Setting the right price for your SaaS product is essential to success. Unfortunately, many startups make common pricing mistakes that can doom their business. Here are four of the most common pricing mistakes and how to avoid them.
1. Selling to the wrong customers
Your product may be great, but it doesn't matter if you're selling to the wrong customers. Let's say your SaaS app shuts down after 30 days of free trial, and users are charged $20 per month. If your average customer makes $100,000 per year, then losing them after just 30 days of use is a massive loss. You need to be very clear on who your ideal customer is, how much they're willing to spend, and whether your product can deliver value long-term.
2. Not using feature differentiation
Pricing by the number of features in your software is risky because it doesn't reflect customer value. Two SaaS apps that do the exact same things can have vastly different prices based on how their features are organized, which is why feature differentiation is key to success. If you offer slightly more advanced features than your competition for a price similar to theirs, it's an easy way to establish pricing power without having to compete purely on price.
3. Neglecting to consider your competitors
It's not enough to just know what you're selling and to whom - it's also crucial to know who your competitors are, how much they charge, and how their pricing compares with yours. You need a thorough competitive analysis so that you can understand where the gaps in value lie and establish a pricing strategy that will help you win new customers.

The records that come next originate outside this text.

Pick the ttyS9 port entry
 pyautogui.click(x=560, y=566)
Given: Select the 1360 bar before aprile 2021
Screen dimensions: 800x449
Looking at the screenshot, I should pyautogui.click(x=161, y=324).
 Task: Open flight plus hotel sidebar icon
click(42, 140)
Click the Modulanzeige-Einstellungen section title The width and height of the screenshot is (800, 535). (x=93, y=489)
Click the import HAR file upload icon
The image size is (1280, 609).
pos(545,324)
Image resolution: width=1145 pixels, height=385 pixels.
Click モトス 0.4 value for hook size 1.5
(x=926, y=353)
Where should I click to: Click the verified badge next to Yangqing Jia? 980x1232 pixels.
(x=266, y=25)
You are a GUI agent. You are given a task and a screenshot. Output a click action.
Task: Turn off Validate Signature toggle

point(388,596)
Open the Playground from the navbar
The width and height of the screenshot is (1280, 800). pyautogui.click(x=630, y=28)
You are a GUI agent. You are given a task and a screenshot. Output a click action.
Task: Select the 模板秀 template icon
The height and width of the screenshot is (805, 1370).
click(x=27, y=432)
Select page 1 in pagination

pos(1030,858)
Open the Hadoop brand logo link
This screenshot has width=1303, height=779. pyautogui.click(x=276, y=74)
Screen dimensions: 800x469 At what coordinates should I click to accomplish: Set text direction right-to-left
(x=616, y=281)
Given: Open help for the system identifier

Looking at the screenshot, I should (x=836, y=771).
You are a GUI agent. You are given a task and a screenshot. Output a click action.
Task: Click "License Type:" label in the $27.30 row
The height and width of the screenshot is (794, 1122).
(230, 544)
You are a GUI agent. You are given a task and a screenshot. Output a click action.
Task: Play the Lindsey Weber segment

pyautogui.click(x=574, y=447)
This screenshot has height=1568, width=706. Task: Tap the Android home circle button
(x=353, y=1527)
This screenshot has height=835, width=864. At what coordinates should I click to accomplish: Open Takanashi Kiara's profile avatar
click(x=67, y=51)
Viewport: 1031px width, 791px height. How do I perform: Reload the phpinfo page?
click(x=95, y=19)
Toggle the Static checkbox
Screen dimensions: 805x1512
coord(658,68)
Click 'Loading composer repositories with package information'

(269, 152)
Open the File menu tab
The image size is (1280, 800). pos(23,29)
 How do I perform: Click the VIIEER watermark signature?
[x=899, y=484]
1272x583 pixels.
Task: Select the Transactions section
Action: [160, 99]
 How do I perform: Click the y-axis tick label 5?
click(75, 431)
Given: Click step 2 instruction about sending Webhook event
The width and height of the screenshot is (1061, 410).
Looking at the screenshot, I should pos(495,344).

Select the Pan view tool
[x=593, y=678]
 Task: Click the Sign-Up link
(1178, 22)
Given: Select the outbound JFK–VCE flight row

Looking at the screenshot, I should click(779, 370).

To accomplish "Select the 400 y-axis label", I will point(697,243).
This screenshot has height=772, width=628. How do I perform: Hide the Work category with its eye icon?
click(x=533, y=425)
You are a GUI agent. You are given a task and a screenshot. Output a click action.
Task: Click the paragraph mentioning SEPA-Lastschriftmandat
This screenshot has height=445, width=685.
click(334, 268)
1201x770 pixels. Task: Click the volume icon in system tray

4. Using one-size-fits-all pricing
You have to consider all of your potential customer segments, not just the biggest. If you only plan on targeting one niche market, your price doesn't need to be as competitive as a company whose product is more versatile and appeals to a wider range of customers. Ideally, the best pricing strategy is to find a balance between all segments to maximize revenue and profitability.
If you keep these four common mistakes in mind when deciding on a pricing strategy, your startup will be more likely to avoid failure and enjoy long-term success.